After being placed on a short list for conversion into a cultural center many years ago, the dilapidated Greek Orthodox Church of Hagia Triada, located in Ayvalik, Turkey, has now been approved for major renovations and an eventual reopening as a cultural museum.
After falling into ruin and even becoming a den for drug users, the once-beautiful church, built in 1846 by the region’s population of Greek Orthodox faithful, will have its underpinnings shored up and it will hopefully begin to take on some of its original grandeur once again.
Located in Turkey’s northwestern province of Balıkesir, the Ayvalik church’s renovation work has finally been approved by the country’s regional cultural and natural heritage preservation board after 16 years of falling through the cracks.
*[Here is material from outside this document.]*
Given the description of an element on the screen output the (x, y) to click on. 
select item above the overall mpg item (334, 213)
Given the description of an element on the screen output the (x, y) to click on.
After the area was abandoned in 1923 when the resident Greek population was forced to relocate to Greece, the building, situated along the town’s Altınova Street, was used as a mosque. During those years, it was referred to by locals as “Biberli Cami,” which means “Peppery Mosque” in Turkish.
It was later made into a tobacco warehouse for the company TEKEL in 1953 and remained in that use for decades, until 2004.
Fallen Through the Bureaucratic Cracks
Its abandonment and decay only began to accelerate in that year, however, as it was assigned to Turkey’s Culture Ministry, whose officials asked the Ayvalik municipality to make it into a cultural center — and it somehow fell through the bureaucratic cracks.
The daily newspaper Hürriyet finally brought the issue of the building to the fore again last year, when it highlighted the concerns of local people, who had expressed alarm over the fact that it was being used by drug users and was falling into serious disrepair.
“The church turned into ruins in twelve years. It has become a house for glue-sniffers. This scares the locals,” wrote Hürriyet in a story published on Aug. 26, 2019.
After this negative publicity, the process for making the abandoned church a cultural center suddenly came to the attention of officials once again, and the restoration plan by Ömer Özyiğit and Tuğba Yetiş received official approval.
“In the 19th century, the Orthodox community constructed many churches in Ayvalık. The Greeks lived freely in the Ottoman times in the region. To show this fact, the church will be turned into a cultural center,” wrote Hürriyet in its Nov. 9 feature story about Hagia Triada.
The church was constructed in the form of a basilica, with three naves and a gallery floor above the narthex. Stone masonry and timber frame structure was used together in the building.
Some say that the columns contain thick cypress trunks as their main structure. The church’s outer walls and narthex are of stone while the roof and gallery floor were constructed with timber framing. The roof is carried by monolithic timber columns which divide the naves and it is covered by ornamented timber ceilings.